The Collector

The Collector Summary and Analysis of Part 1: Pages 9-45

The narrator, Frederick Clegg, is a young clerk at the Town Hall Annexe of his hometown in England. Clegg has grown obsessed with Miranda Grey, a beautiful teenager. He has seen her around town a few times and has fallen deeply in love, or so he tells himself. In addition, Clegg is an amateur butterfly collector; he compares Miranda's beauty and rarity to the splendor of the butterflies he has seen and captured. He soon learns that Miranda has won a scholarship to attend the Slade School of Art, a college in London. After venturing to London himself, Clegg keeps tabs on this young woman and gets upset whenever he sees her with another man.

Clegg then explains his personal history: he was raised by his Aunt Annie and Uncle Dick after losing his parents during his youth. (His father died when he was two and his mother subsequently left him.) Clegg was close to his uncle Dick, but Dick died when Clegg was fifteen. When Clegg turned 21, he started to play the football pools (a low buy-in, high potential rewards betting system for soccer games). At the start of the story, Clegg has won 73,000 pounds, a vast sum equivalent to $2-3 million American dollars today.

Raw records →

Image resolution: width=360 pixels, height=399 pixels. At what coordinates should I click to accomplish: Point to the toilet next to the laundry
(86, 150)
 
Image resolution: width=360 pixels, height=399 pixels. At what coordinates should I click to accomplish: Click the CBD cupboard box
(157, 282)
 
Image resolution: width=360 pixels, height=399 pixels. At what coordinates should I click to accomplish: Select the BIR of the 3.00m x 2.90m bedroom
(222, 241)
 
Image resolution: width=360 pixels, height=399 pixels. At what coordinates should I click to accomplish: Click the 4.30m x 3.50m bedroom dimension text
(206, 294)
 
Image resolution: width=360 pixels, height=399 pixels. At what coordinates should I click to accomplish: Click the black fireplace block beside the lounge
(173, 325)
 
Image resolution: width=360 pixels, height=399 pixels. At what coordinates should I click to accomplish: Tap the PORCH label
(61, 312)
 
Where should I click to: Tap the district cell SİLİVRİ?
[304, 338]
...
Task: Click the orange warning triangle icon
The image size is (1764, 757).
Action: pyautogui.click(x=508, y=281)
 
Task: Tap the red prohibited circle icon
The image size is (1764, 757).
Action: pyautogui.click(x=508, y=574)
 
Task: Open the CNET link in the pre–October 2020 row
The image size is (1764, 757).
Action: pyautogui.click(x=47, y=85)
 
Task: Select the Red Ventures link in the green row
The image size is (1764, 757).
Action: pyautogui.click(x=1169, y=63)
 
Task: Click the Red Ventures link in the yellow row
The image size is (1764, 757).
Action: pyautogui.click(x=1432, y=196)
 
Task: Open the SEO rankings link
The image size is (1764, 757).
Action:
...
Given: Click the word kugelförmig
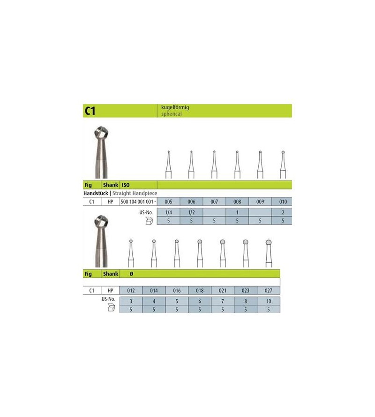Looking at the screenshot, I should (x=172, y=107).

Stated exercise A → List every person the summary of The Collector refers to by name.
Stated exercise B → Transcribe everything in the summary of The Collector from "Clegg then explains" down to "American dollars today.".

Exercise solution A →
- Frederick Clegg
- Miranda Grey
- Aunt Annie
- Uncle Dick

Exercise solution B →
Clegg then explains his personal history: he was raised by his Aunt Annie and Uncle Dick after losing his parents during his youth. (His father died when he was two and his mother subsequently left him.) Clegg was close to his uncle Dick, but Dick died when Clegg was fifteen. When Clegg turned 21, he started to play the football pools (a low buy-in, high potential rewards betting system for soccer games). At the start of the story, Clegg has won 73,000 pounds, a vast sum equivalent to $2-3 million American dollars today.